Royal Flight

On this US Thanksgiving holiday, here is a reprise of a story I filed after a flight out of Bangkok a few years back, destination, the Kingdom of the Thunder Dragon. We traveled in august company.

Happy Thanksgiving, everybody.

•••••

Thimpu, capital of the Kingdom of Bhutan

Royal Flight

“Your Royal Highness, Ladies and Gentlemen, welcome aboard,” the captain says.

Protocol, apparently, seats Her Royal Highness in seat 1A. I am seated in 2A, so here is the story of my flight behind a member of the Royal Bhutanese House of Wangchuk.

We’re on a flight via Druk Air, the Bhutanese national airline, from Bangkok through Bagdogra, India, to Paro, Bhutan’s gateway airport. The check-in clerk asks if we’d prefer row one or two. She checks her screen and says whoops, I’ll need to put you in row two because row one is reserved for the royal family.

The royal family apparently gets to stay in a more exclusive airport lounge than we do, because when we arrive at the plane (via bus, about eight miles out on the tarmac) Her Royal Highness (HRH) and her escort are already seated. Her Royal Hair is jet black, held up in a gauzy clip, and from my seat directly behind her I see that it takes a while for her to get comfortable. She fiddles with the royal blue (what else?) pillow, resting it behind Her Royal Neck then putting it on her armrest and just resting Her Royal Head on the back of the seat. In the process of making this adjustment I see that Her Royal Fingers bear a number of rings.

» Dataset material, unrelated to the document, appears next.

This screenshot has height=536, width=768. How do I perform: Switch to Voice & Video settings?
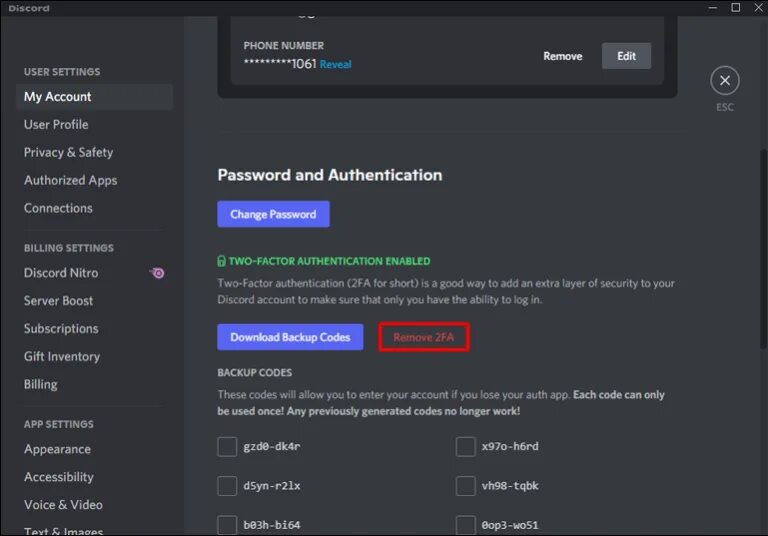click(63, 505)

HRP (Her Royal Perfume) is overbearing, I fear. I can’t be 100% sure it’s hers but she’s in 1A, her escort in 1B is male, then there’s Mirja and me in 2A & B and there’s a little boy behind me in row 3, there’s a guy across the aisle in 1D and nobody in 2D. I’m afraid she’s the prime suspect. HRP is cloying, sweet and heavy.

HRE (Her Royal Escort) may or may not be much younger than me, hard to tell, but I can report that he prefers today’s Bangkok Post and Nation to yesterday’s Kuensel, the Bhutan paper. Maybe he’s already read yesterday’s Keunsel. I can also report that HRE doesn’t have any facial hair, wears a dazzling diamond ring on his right hand and a high thread count blue and white pin-striped short sleeved shirt. He also has a fine silver watch. It appears he has declined breakfast service. He’s gone to sleep, courteously not reclining his seat back into Mirja’s lap.

HRH has chosen tomato juice and will join us in the breakfast service. She has ordered coffee, served with cream. It looks like HRE will skip breakfast, as he continues to nap. The two flight attendants, young women both, keep stealing glances at 1A & B from behind the curtain in the galley and as they roll the carts up and down the aisle.

In Bhutanese culture it is customary to cover the mouth and say meshu meshu, demurring once or twice before accepting when offered food. It appears to be protocol, or at least respectful, to cover ones mouth when addressing HRH, too. The crew does so while serving the food and does a little kowtow.

HRH goes vegetarian this morning so I decide to eat like a queen and have the same: We start with standard plastic-wrapped assorted fruit on a banana leaf, coffee & cream, a wrapped Matterhorn Suisse cheese, bread from a basket with a pat of “Allowrie” butter. The main dish HRH and I enjoy is a fiery hot tofu, fungus, rice and Chinese cabbage. She gets extra chilli sauce from a silver cup, we get it in a tiny plastic pre-dispensed tub. The service concludes with four Imperial brand “Rosy” crackers, panna cotta and two chocolates.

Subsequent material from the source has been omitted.